The required output is the run of lines from the one holding "You are a computer-use" through the final line of the listing, restated word for word, with no pictures.
──────────
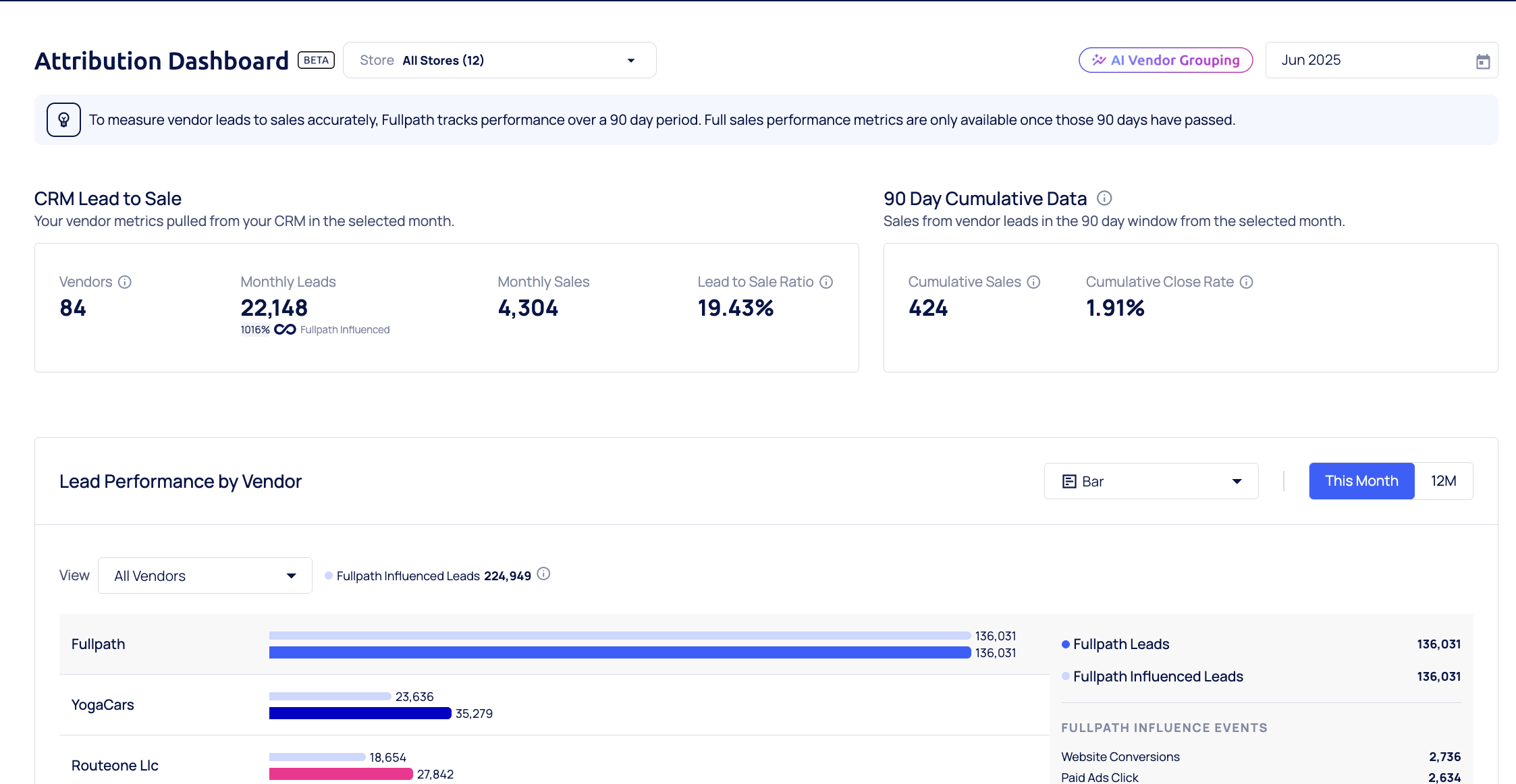Viewport: 1516px width, 784px height.
Task: Click the calendar icon in date field
Action: (x=1482, y=61)
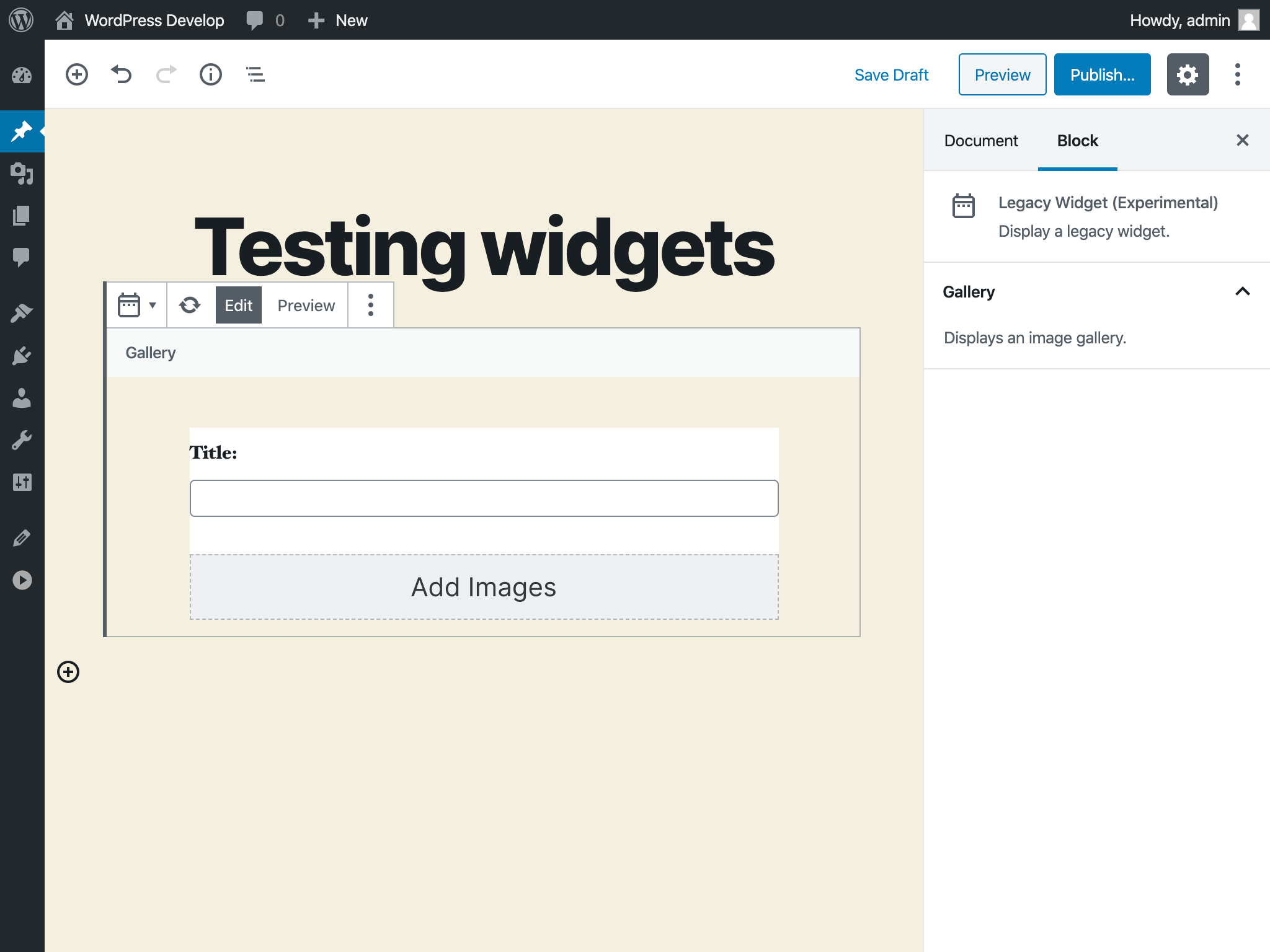Open the New item menu in admin bar

(x=337, y=20)
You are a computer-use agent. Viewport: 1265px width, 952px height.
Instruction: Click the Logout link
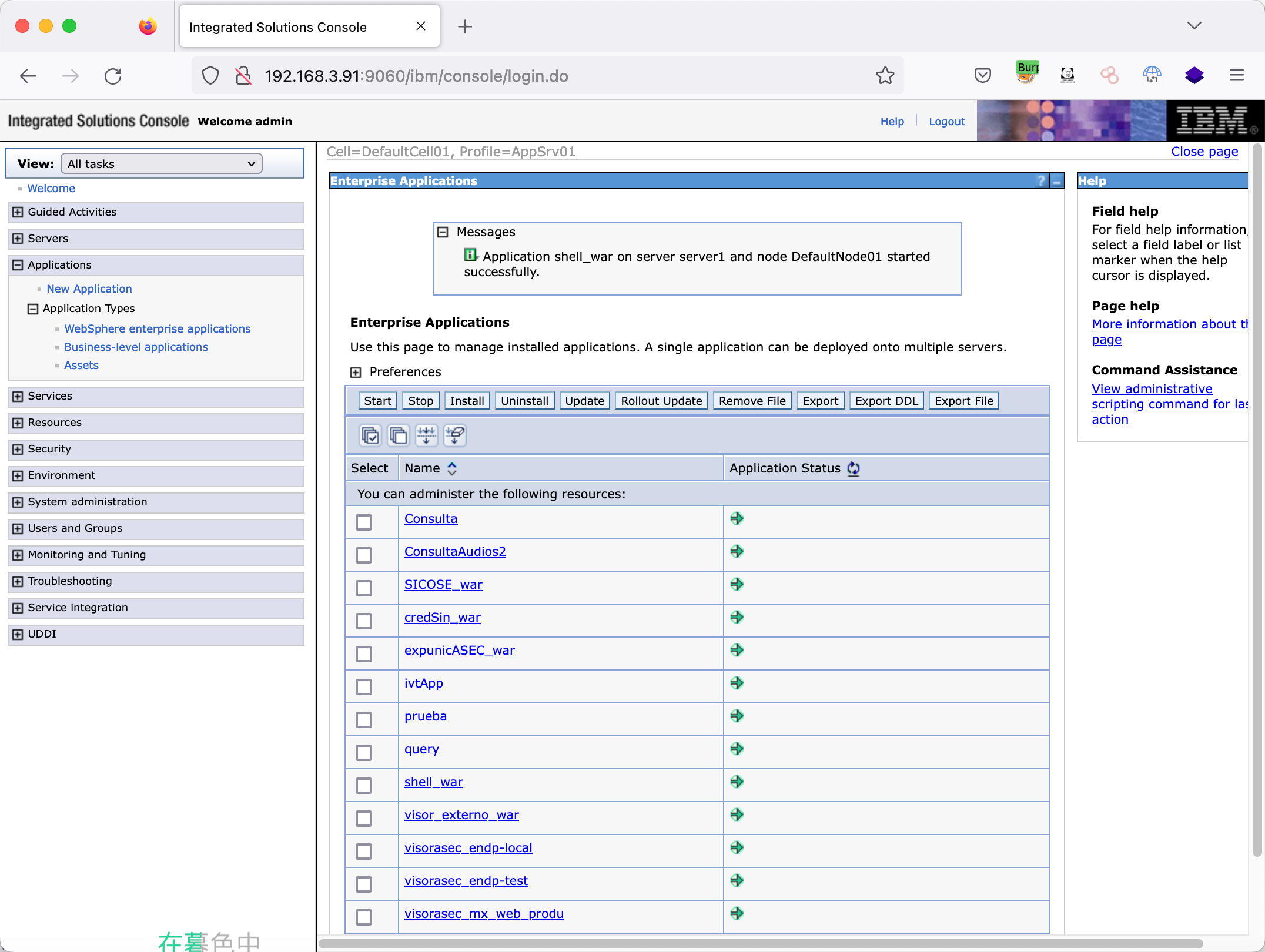(946, 121)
──────────
Solution for this exercise:
You are a computer-use agent. Viewport: 1265px width, 952px height.
Instruction: Click the Logout link
(946, 121)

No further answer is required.